Trichloroacetic Acid Peels: Famously known as TCA peel is very strong. It is stronger than the glycolic and salicylic acid peel. Depending on the percentage of peel applied, it can be classified into superficial (10%-30%) and medium (35% -50%) depth peel. They not only help in treating pigmentation and sun damage but also work on fine lines. Depending on the strength, the downtime of the peel can vary, leading to visible flakiness and dryness.

Combination Peel: At times, more than one active ingredient is combined together. There are several combination peels available these days, including various active ingredients like lactic acid, citric acid, mandelic acid, etc.

Yellow Peel: This is a well-known combination peel that has retinoic acid as its main active ingredient. The best part of this peel is reduced damage and hence reduced recovery time. Retinoic acid or Retinol helps in effective cleansing of the skin, thus leaving a glowing and radiant skin. It has anti-inflammatory properties in it, which helps improves texture and adds on a lifting effect as well.

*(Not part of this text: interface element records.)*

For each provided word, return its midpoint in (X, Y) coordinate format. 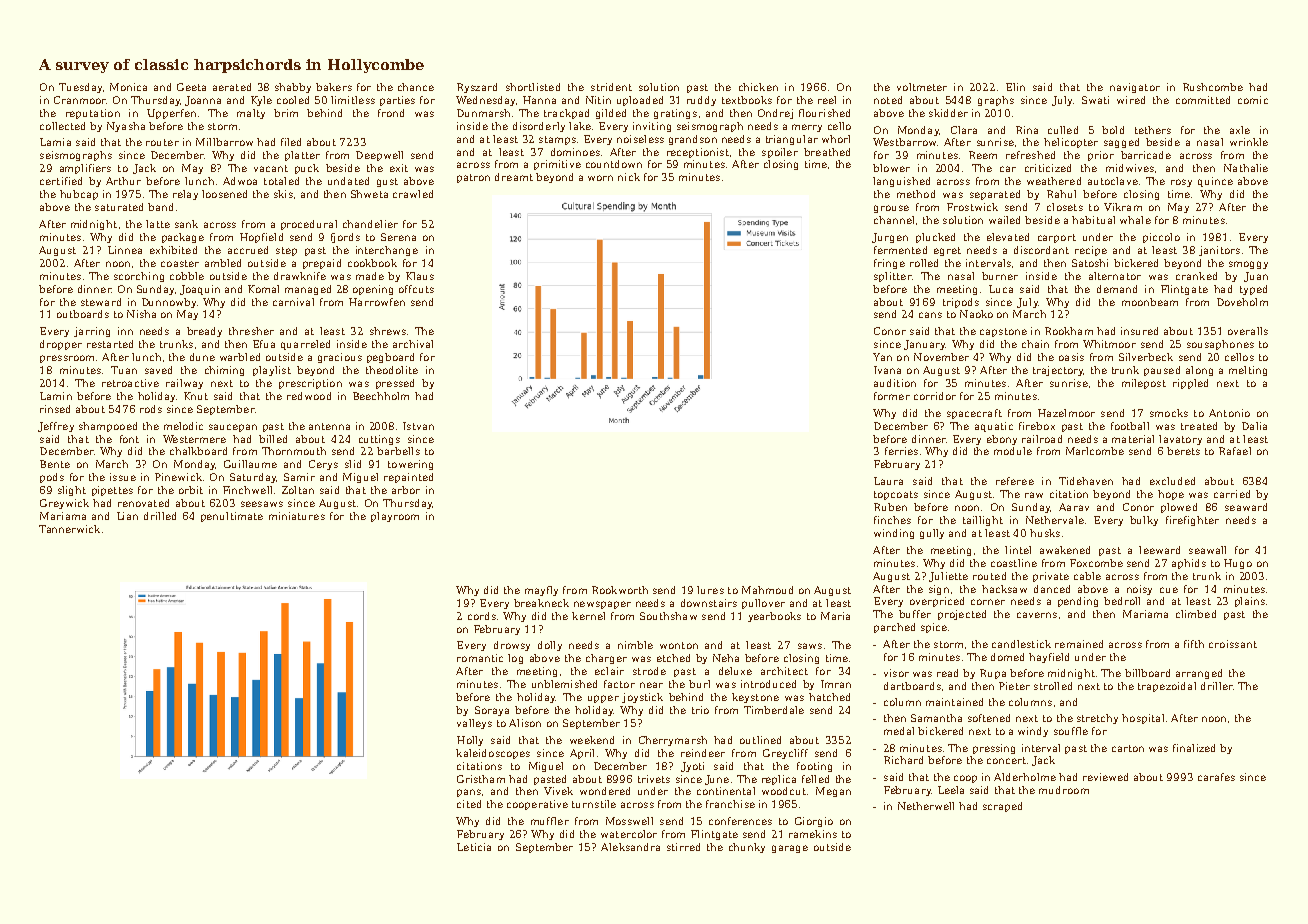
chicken (758, 87)
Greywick (64, 504)
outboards (83, 314)
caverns (1037, 615)
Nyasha (126, 127)
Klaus (420, 276)
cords (482, 616)
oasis (1071, 357)
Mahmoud (767, 590)
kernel (588, 616)
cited (469, 804)
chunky (747, 848)
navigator (1135, 88)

Peels Can Also Be Classified On The Basis Of The Indications They Treat. These include: 

1. Acne: Salicylic peel helps in reducing acne and whiteheads.

2. Superficial Acne Scars, Fine Lines, And Photoaging :- The peels that have anti-aging effect includes TCA peel, which works by inducing collagen production, thus improving fine and also effectively works on the ice pick scars.

3. Pigmentation: Conditions like blemishes, hyperpigmentation, melasma require little stronger peels like fruit acid peels that contain AHA, which helps in reducing pigmentation. There are other advanced peels like lactic acid peel, and combination peels like yellow peel are very effective in reducing pigmentation.

4. Body Pigmentation: Stubborn pigmentation patches on the body need stronger peels to show improvements. So here, TCA peel can work wonders and give visible improvements on body areas like the back, underarms, knees, elbows, etc.

One question that always pops up in our minds is, how many sessions do we need?

The answer to this will always be different for different people. Generally, successive sessions ranging from 3 to 6 are required to get desired results, but depending upon the patient’s concern and present condition, this can vary. The average gap between two sessions has to be 3 to 4 weeks, which can again vary depending upon the downtime and strength of the peel. 

Is there any specific pre and post-procedure care?

Yes! There are certain pre and post-procedure care that has to be taken care of. Always consult an expert dermatologist before opting for any kind of treatment. They will help you understand your concern, the cause of the same, and the best treatment option available for you. Your dermatologist might recommend you stop waxing, epilating, or laser hair removal treatments at least one week before your session. You might be prescribed additional creams and serums like glycolic acid lotion to improve the effectiveness of results. Generally, facial treatments, exfoliants, scrubs, etc. are also stopped before the treatment. In certain cases where the patient has any history of cold sores, fever blisters are also recommended to opt for antiviral medication. Thus always consult before a peel treatment. 

Talking About Post-Treatment Care:

  • Avoid direct sun exposure for a minimum of 24 to 48 hours after the treatment. 
  • Avoid any type of face wash or soaps on the treated area for about 24 hours and, instead, use plain water to wash your face. 
  • No makeup for the next 24 to 48 hours after the treatment. Chemical peels, if done under expert guidance, can give you wonderful results. But it is advisable to get it done by an expert after consulting your dermatologist. Keep Healthy! Keep Glowing!